• _Document section_:
/---

Subcutaneous nemolizumab improves itching in atopic dermatitis patients: NEJM
Japan: Subcutaneous nemolizumab plus topical agents versus placebo plus topical agents helps in a greater reduction of itching in patients with atopic dermatitis (AD), suggests a recent study published in the New England Journal of Medicine.
Nemolizumab is a humanized monoclonal antibody against interleukin-31 receptor A which is administered subcutaneously. Interleukin-31 receptor A is involved in inflammation and pruritus (itching). Nemolizumab was shown to lessen the severity of AD in phase 2 studies but has not been well studied in patients who are also using topical agents.
Kenji Kabashima, the department of dermatology at Kyoto University, Japan, and colleagues conducted a 16-week, double-blind, phase 3 trial. Japanese patients with atopic dermatitis and moderate-to-severe pruritus and an inadequate response to topical agents were randomly assigned in a ratio of 2:1 to receive subcutaneous nemolizumab (60 mg) (n=143) or placebo (n=72) every 4 weeks until week 16, with concomitant topical agents.

\---

• _Material provided_:
/---

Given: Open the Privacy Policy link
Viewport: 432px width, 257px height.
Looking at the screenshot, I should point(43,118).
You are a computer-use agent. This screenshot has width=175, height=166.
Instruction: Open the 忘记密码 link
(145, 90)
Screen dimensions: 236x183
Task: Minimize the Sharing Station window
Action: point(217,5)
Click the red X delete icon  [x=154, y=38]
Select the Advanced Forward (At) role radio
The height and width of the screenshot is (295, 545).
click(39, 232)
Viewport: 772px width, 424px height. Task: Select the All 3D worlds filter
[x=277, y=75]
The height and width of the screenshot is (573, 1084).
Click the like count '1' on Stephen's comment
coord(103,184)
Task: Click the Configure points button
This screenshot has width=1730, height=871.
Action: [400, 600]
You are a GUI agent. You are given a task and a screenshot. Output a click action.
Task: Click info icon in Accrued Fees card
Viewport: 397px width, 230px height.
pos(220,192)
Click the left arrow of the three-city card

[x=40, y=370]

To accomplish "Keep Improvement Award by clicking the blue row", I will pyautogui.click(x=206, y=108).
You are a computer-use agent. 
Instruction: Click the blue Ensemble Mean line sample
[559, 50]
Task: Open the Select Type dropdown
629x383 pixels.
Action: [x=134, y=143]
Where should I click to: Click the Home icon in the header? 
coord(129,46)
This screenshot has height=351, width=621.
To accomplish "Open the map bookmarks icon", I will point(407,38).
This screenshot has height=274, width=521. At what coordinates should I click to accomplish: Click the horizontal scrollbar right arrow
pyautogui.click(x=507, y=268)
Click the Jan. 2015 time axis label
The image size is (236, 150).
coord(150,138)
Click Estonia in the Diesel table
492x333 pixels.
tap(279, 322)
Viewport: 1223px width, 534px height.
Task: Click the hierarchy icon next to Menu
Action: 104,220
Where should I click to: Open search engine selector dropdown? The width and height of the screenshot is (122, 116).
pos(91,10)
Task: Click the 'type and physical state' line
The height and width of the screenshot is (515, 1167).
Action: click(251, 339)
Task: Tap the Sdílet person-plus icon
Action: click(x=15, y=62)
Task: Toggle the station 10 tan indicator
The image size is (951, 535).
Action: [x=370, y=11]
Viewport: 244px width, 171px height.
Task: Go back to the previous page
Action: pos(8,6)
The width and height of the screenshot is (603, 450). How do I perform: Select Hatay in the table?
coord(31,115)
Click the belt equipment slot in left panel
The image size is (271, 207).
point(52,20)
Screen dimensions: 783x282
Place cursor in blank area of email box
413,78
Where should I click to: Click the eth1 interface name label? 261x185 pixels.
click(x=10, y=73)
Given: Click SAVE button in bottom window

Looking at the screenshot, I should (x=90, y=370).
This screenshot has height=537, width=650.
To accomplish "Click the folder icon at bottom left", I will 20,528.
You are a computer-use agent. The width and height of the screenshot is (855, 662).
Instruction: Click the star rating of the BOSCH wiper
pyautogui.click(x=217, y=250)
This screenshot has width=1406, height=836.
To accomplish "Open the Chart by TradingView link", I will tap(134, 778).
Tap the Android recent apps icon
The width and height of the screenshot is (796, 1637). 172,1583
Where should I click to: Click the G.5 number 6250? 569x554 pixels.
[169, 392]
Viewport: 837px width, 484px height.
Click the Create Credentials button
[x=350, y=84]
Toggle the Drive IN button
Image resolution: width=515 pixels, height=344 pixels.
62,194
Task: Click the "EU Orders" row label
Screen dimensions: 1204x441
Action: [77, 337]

\---

• _Required actions_:
**a.** Please retype the nemolizumab article from "Nemolizumab is a" to "using topical agents.".
**b.** Write the next part of the nemolizumab article, picking up after its final sentence.
The items have no role in any of this.

• _Task-by-task results_:
**a.**
Nemolizumab is a humanized monoclonal antibody against interleukin-31 receptor A which is administered subcutaneously. Interleukin-31 receptor A is involved in inflammation and pruritus (itching). Nemolizumab was shown to lessen the severity of AD in phase 2 studies but has not been well studied in patients who are also using topical agents.

**b.**
The primary endpoint was the mean percent change in the visual-analogue scale (VAS) score for pruritus (range, 0 to 100, with higher scores indicating worse pruritus) from baseline to week 16.
Key findings of the study include:
- The median VAS score for pruritus at baseline was 75. At week 16, the mean percent change in the VAS score was −42.8% in the nemolizumab group and −21.4% in the placebo group.
- The mean percent change in the EASI score was −45.9% with nemolizumab and −33.2% with placebo.
- The percentage of patients with a DLQI score of 4 or less was 40% in the nemolizumab group and 22% in the placebo group; the percentage of patients with an ISI score of 7 or less was 55% and 21%, respectively.
- The incidence of injection-related reactions was 8% with nemolizumab and 3% with placebo.